EXTRAIT DU TEXTE
+ + + +

L’opéra est-il en passe de devenir un produit de grande consommation ?. Qui eut cru que l’on assisterait en direct aux représentations du Met, confortablement installé dans une salle de cinéma ? Aujourd’hui, l’exploit technologique n’étonne personne. La France n’est d’ailleurs pas — loin de là — le premier pays à vivre l’expérience. Car c’en est une, sans aucun doute. Comme on le sait, l’aventure a commencé l’an dernier aux États-Unis et se partage déjà entre dix-sept pays, dans six cents salles de cinéma devant un million de spectateurs !




Le samedi 26 avril 2008, le complexe Gaumont-Champs-Élysées Marignan se prêtait pour la seconde fois au cérémonial. Les fauteuils de deux de ses salles étaient tous occupés. Il faut dire qu’il s’agissait d’un spectacle dont le succès était, à juste titre, garanti : une production joyeuse dans le style comique troupier raffiné, qui avait fait un tabac dans les grandes maisons d’opéra de Londres, puis de Vienne. En vedette, Natalie Dessay, seule chanteuse lyrique française connue du grand public. Pas étonnant que plus d’une heure avant le show, une impressionnante file d’attente composée de spectateurs invités par France Musique ou munis de contremarques achetées d’avance 18 euros au guichet, se soient formée… Aucune bousculade cependant, l’organisation étant à la hauteur de l’événement.

Venons-en à l’essentiel. Oui, même pour le passionné d’opéra, l’expérience peut s’avérer passionnante ! Certes l’ambiance est toute différente ; la magie du spectacle vivant et celle d’une salle chargée d’une histoire qui fait rêver ; manquent... Mais le frisson du direct, la dimension de l’écran, l’excellente sonorisation, le talent des cameramen ont d’autres pouvoirs.

En l’occurrence, vous n’étiez pas l’un des milliers de spectateurs, regardant et écoutant chacun chez soi, mais sans être sur place, vous faisiez partie du public ! Vous entriez au Met, comme si vous étiez vous-même dans la salle, vous pénétriez dans les coulisses où Renée Fleming présentait le spectacle en amie et interviewait ses collègues en camarade. Vous étiez dans la fosse, sur le plateau. Vous évoluiez mentalement à l’intérieur des décors. Vous voyiez les chanteurs respirer et transpirer. La texture de leur peau et la matière des tissus de leurs costumes étaient si près que vous aviez l’impression de pouvoir les toucher…

Et le spectacle direz-vous ? Eh bien, il ne s’est pas usé du tout. Au contraire il s’est même encore bonifié. Le grand écran de cinéma permet en plus de découvrir de nombreux détails qui ne passent pas forcément depuis la scène. Si l’on a plus l’effet de surprise, il reste suffisamment d’idées amusantes à remarquer pour renouveler l’intérêt de cette grande réussite de Laurent Pelly !

+ + + +

ITEMS AFFICHÉS
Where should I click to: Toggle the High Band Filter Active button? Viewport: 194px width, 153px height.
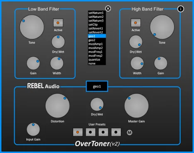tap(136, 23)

+ + + +

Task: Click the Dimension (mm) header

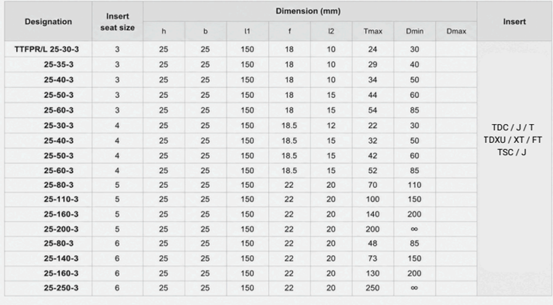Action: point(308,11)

+ + + +

LISTE DES CONSIGNES
- a) Recopiez, dans l'extrait sur l'opéra au cinéma, le passage qui va de « Venons-en à l’essentiel. » jusqu'à « ont d’autres pouvoirs. ».
- b) D'après l'extrait sur l'opéra au cinéma, quel était le prix des contremarques achetées d'avance au guichet ?
Ces items sont un matériau à part, indépendant du texte.

RÉPONSES DANS L'ORDRE
- a)
Venons-en à l’essentiel. Oui, même pour le passionné d’opéra, l’expérience peut s’avérer passionnante ! Certes l’ambiance est toute différente ; la magie du spectacle vivant et celle d’une salle chargée d’une histoire qui fait rêver ; manquent... Mais le frisson du direct, la dimension de l’écran, l’excellente sonorisation, le talent des cameramen ont d’autres pouvoirs.

- b) 18 euros.